Autonomic Nervous Dysfunction in Essential Hypertension

Borderline hypertension, a condition in which the blood pressure oscillates between normal and high values, is a predictor of future more severe hypertension. Pathophysiologically, borderline hypertension is different from established hypertension. A large proportion of such patients have elevated cardiac output and a normal vascular resistance. In established hypertension, the output is normal and resistance is elevated. The elevation of cardiac output in borderline hypertension is neurogenic; it can be abolished by an autonomic blockade of the heart. In addition to an increased cardiac sympathetic drive, increased sympathetic tone to the kidney, arterioles, and veins has also been found. In parallel with the hypersympathetic state, patients with borderline hypertension also show decreased parasympathetic tone. The enhanced sympathetic tone leads to a decreased cardiac responsiveness, and eventually, the cardiac output returns to the normal range. High blood pressure causes vascular hypertrophy, and hypertrophic vessels are hyperresponsive to vasoconstriction. These secondary changes in the responsiveness of the heart and blood vessels are the basis of transition from a high cardiac output to high-resistance hypertension.
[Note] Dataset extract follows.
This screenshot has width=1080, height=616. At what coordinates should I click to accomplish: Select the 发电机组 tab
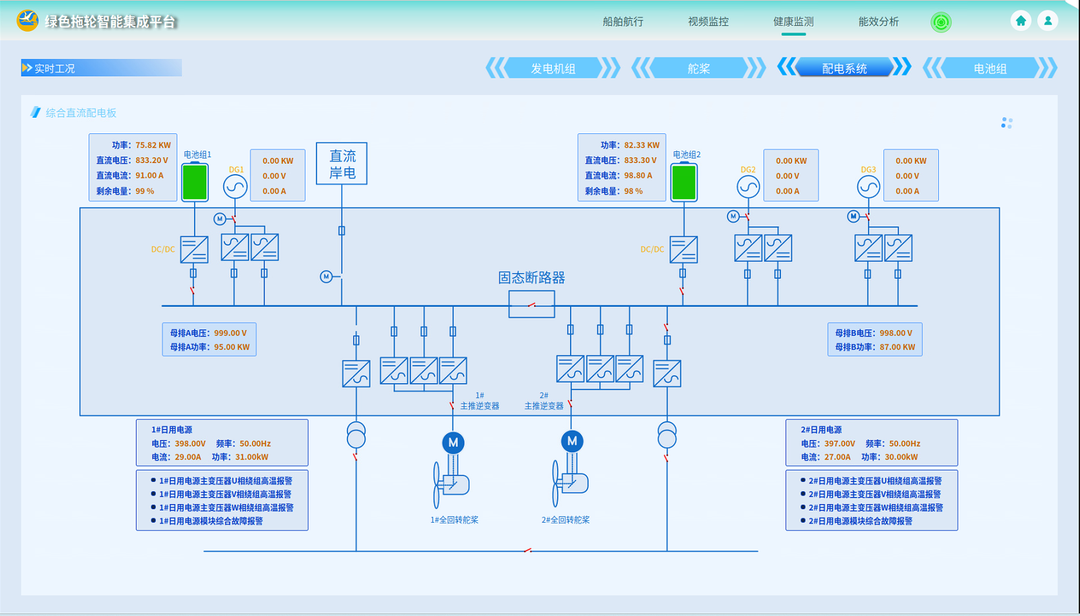(x=553, y=68)
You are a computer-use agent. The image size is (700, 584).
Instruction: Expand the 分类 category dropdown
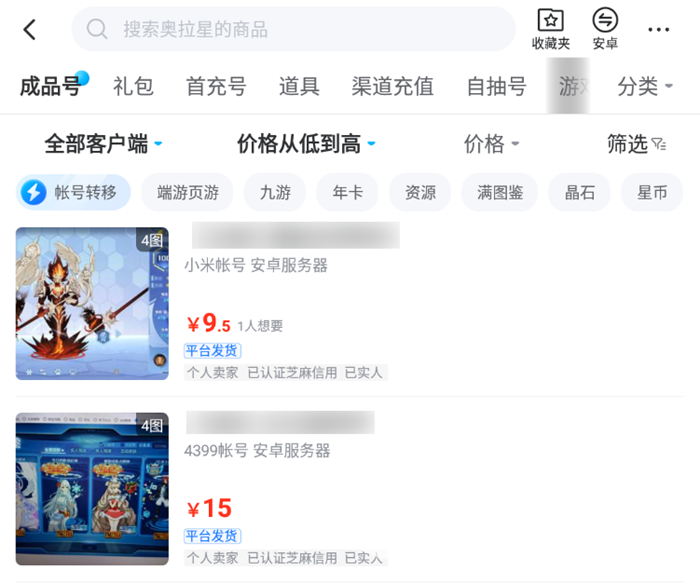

These hemodynamic changes are associated with a downregulation of the sympathetic tone. A picture of an apparently nonneurogenic high-resistance hypertension emerges. Nevertheless, when assessed in regard to the enhanced pressor responsiveness, the sympathetic drive in such patients is still excessive. Despite the apparently normal tone, the sympathetic nervous system continues to play an important pathophysiological role in established hypertension. Borderline hypertension is associated with numerous metabolic abnormalities including obesity and insulin resistance. It is tempting to view all these abnormalities as a common expression of the increased sympathetic drive in hypertension. Explanation of the basis of the association of hypertension and metabolic abnormalities promises to bring new insights into the pathophysiology of two common diseases of civilization: hypertension and diabetes mellitus.